Going for the gold

Recently, in the fine online publication from the UK called Need-To-Know (www.ntk.net), I found the most wonderful video (see www.ntk.net/ballmer/dancemonkeyboy.mpg). It was of Microsoft CEO Steve Ballmer dancing around on a stage hollering, "Give it up for me" and "I love this company", demonstrating that he's not quite ready for events like the "Escape from Alcatraz" Triathlon just held in San Francisco (www.bayinsider.com/partners/alcatraz/).

To compete in such an event requires grit and gumption, and my excuse is that if it wasn't for my knee operation, I'd be right there alongside my brother-inlaw Quinn, who was crazy (and fit) enough to participate.

Yep, to be a contender you have to be committed, focused and determined. That doesn't stop you from being realistic about winning or - given the competition - not winning, but you have to be in there to do more than try.

In the network and computer industries we aim to compete seriously and, given the hours many of us work, the concept of marathon performance is not absent from our world. Thus, I would like to offer a plan for an IT Olympics that will test the mettle of the best our industries have to offer:

Event 1: Long-distance customer service.
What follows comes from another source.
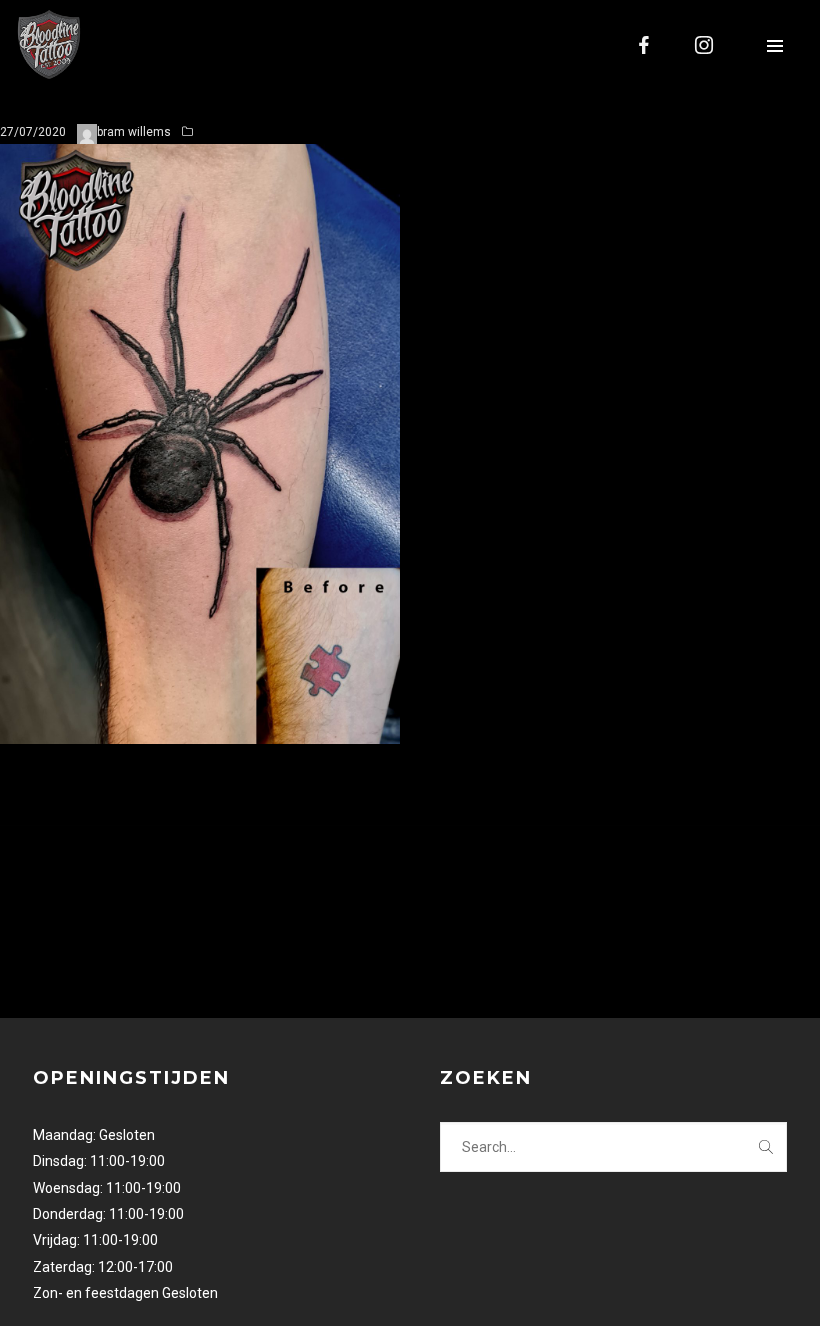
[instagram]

Contestants will line up on the starting grid with telephones with faulty headsets and attempt to diagnose problems presented by end users, most of whom have no understanding of the subject at hand and speak something that sounds like normal language but with a restricted vocabulary.
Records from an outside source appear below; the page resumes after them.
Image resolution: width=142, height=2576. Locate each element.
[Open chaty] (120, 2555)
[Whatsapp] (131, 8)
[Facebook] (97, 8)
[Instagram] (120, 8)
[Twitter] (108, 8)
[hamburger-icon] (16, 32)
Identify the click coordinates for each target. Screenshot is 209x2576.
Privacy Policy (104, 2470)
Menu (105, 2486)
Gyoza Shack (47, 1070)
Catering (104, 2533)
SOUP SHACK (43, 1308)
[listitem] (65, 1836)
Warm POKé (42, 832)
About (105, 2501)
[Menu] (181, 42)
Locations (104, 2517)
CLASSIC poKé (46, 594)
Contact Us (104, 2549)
This event lasts for eight hours a day, five days a week, and the last competitor to attempt to take his life will be declared the winner.

Note: after this event, psychiatric help will be made available to all finalists.

Event 2: Budget balancing. Contestants will attempt to create a budget for staffing a programming, support or other technical department, buying software and hardware and then run the whole mess for less money than the sales department spends on one of their bogus sales meetings at some exotic hotel where they all manage to eat to excess, get hideously drunk, smoke too many cigars and play golf while the rest of the company is covering for their sorry asses.

Event 3: Disappearing Web sites. In this event, contestants will attempt to figure out how and why Fidelity.com disappears from view when the CEO wants to access it, while sites such as eBay never go away.

And they'll do this while dealing with enraged users like the narky guy in shipping who is complaining about not being able to reach Fedex.com, but who is really complaining because he can't access his league site.

Event 4: Hitting the moving target. Armed only with the chicken scratches drawn on a restaurant napkin by the CEO and vice president of marketing, contestants have to implement a major strategic network development such that any random request up to and including a complete redesign can be accommodated within 48 hours. Contestants who attempt to assault members of their senior management will be disqualified.

Event 5: Synchronised installation. Teams are tasked with installing an entire departmental network over a weekend armed only with a screwdriver, an endless supply of pizza and soft drinks, and only the vaguest site plan.

You will agree that these are fine and worthy events for us sturdy IT professionals. My only concern is now getting Ballmer in shape.